SMITH BRAIN TRUST -- Smith School Professor Cliff Rossi on Thursday outlined measures to a congressional subcommittee to make the Federal Housing Administration a better risk manager to rehabilitate its “extremely weak” Mutual Mortgage Insurance Fund. Rossi, who’s held senior risk management positions at Fannie Mae and Freddie Mac, testified about FHA oversight before the U.S. House Committee on Financial Services. Spurring reform talk is an MMIF that, Rossi said, is “maligning the FHA.” He cited its $1.7 billion appropriation in 2013 “after the fund was determined to not have sufficient reserves to pay all expected losses.”
“FHA reform must be undertaken to reduce the role of the federal government in the mortgage market, increase the role of private sector capital and prevent future taxpayer bailouts,” Rossi said. He suggested five solutions.

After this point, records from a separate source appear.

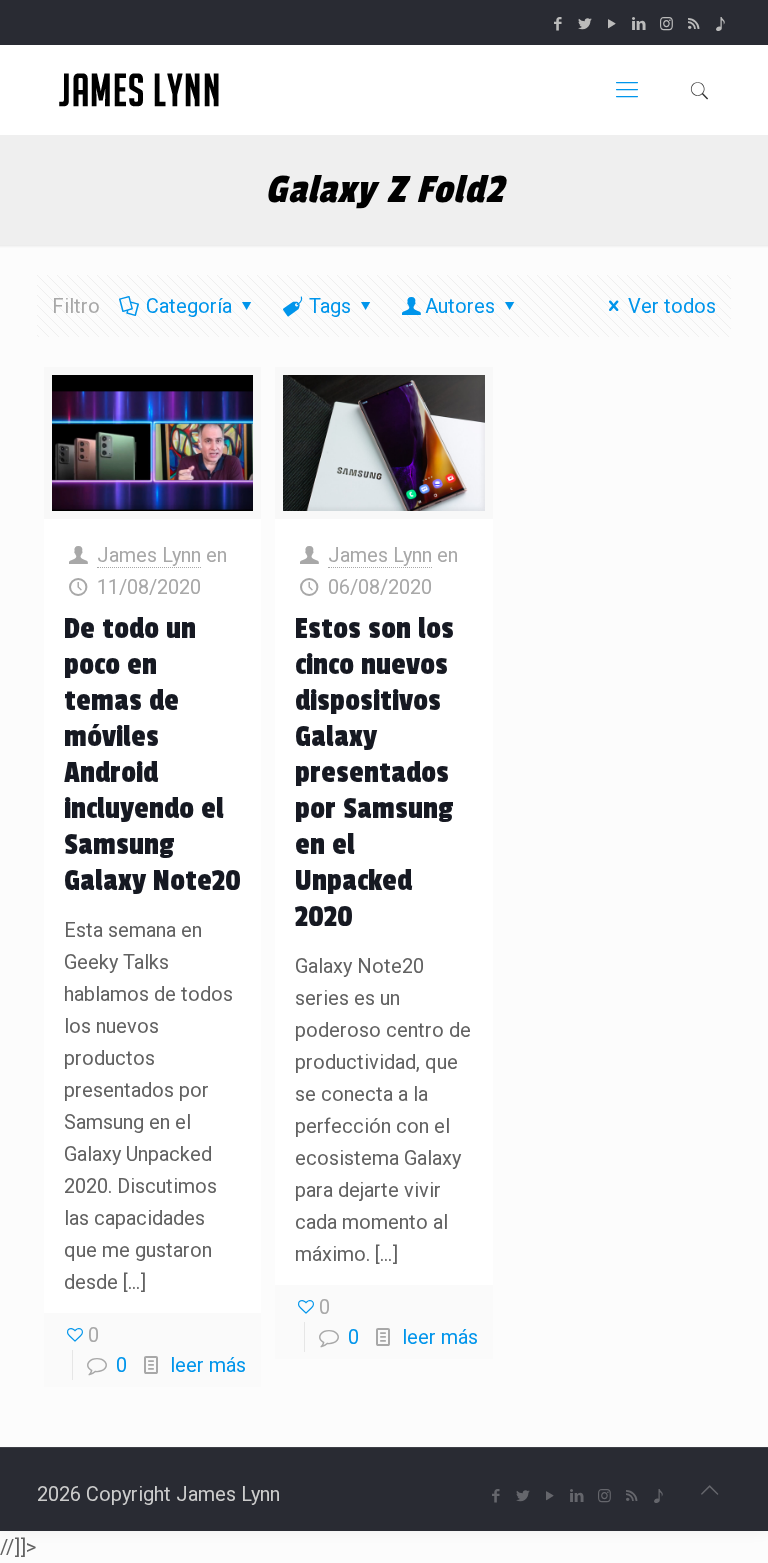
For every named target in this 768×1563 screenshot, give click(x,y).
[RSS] (693, 24)
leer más (208, 1365)
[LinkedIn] (639, 24)
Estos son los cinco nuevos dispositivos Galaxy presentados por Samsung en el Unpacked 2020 (374, 773)
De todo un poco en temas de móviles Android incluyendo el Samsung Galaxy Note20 (152, 755)
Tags (330, 306)
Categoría (189, 306)
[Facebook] (558, 24)
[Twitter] (585, 24)
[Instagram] (666, 24)
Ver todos (672, 306)
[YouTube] (612, 24)
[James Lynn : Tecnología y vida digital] (142, 90)
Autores (460, 306)
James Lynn (149, 555)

1. Clarify and align mission and requirements with other market participants. The agency needs to get back to its historical roots of focusing on low- and moderate-income borrowers that comprise 10-15-percent of the market. The FHA should phase out area-based loan limits and adopt an area median income target to determine program eligibility. For example, the Federal Home Loan Banks’ Affordable Housing Program provides subsidies to borrowers with median incomes at or below 80 percent of area median income. The agency also should raise the bar on collateral, credit, and capacity criteria to repay the mortgage to help ensure more borrowers stay in their homes.
2. Allow FHA to engage in risk-sharing arrangements. With no mechanism to transfer credit risk, the agency winds up holding 100 percent of the credit risk. GSEs, like Fannie and Freddie, for example are allowed to share risk with private insurers. Such mortgage insurers provide first-loss coverage between 25-35 percent.
3. Reduce 100-percent coverage. Such a move would incentivize borrowers to avoid foreclosure. The reduction would further move investors to require servicers to exhaust all viable loss mitigation options to keep the borrower in their home before resorting to foreclosure, and even conduct more prudent underwriting when originating a loan.
4. Better-align with conventional mortgage “Ability to Repay” rules. The Dodd-Frank Wall Street Reform and Consumer Protection Act yielded “Ability to Repay” rules for conventional mortgages, including a 43-percent debt-to-income requirement. The FHA published a similar standard – except that it allows for lender-discretion for borrowers to exceed the ratio. Lenders exercise such discretion based on statistical models that were oftentimes overused before and during the subprime meltdown. FHA loans that exceed the 43 percent debt-to-income standards should be manually underwritten by the agency rather than by lenders.
5. Connect the analytics. The FHA and GSEs are using different numbers to calculate key metrics in their respective risk models. This leads them to different conclusions about how to price future risk and the fees associated with that insurance. The calculations should be the same in order to avoid incongruous pricing policies between the GSEs and FHA.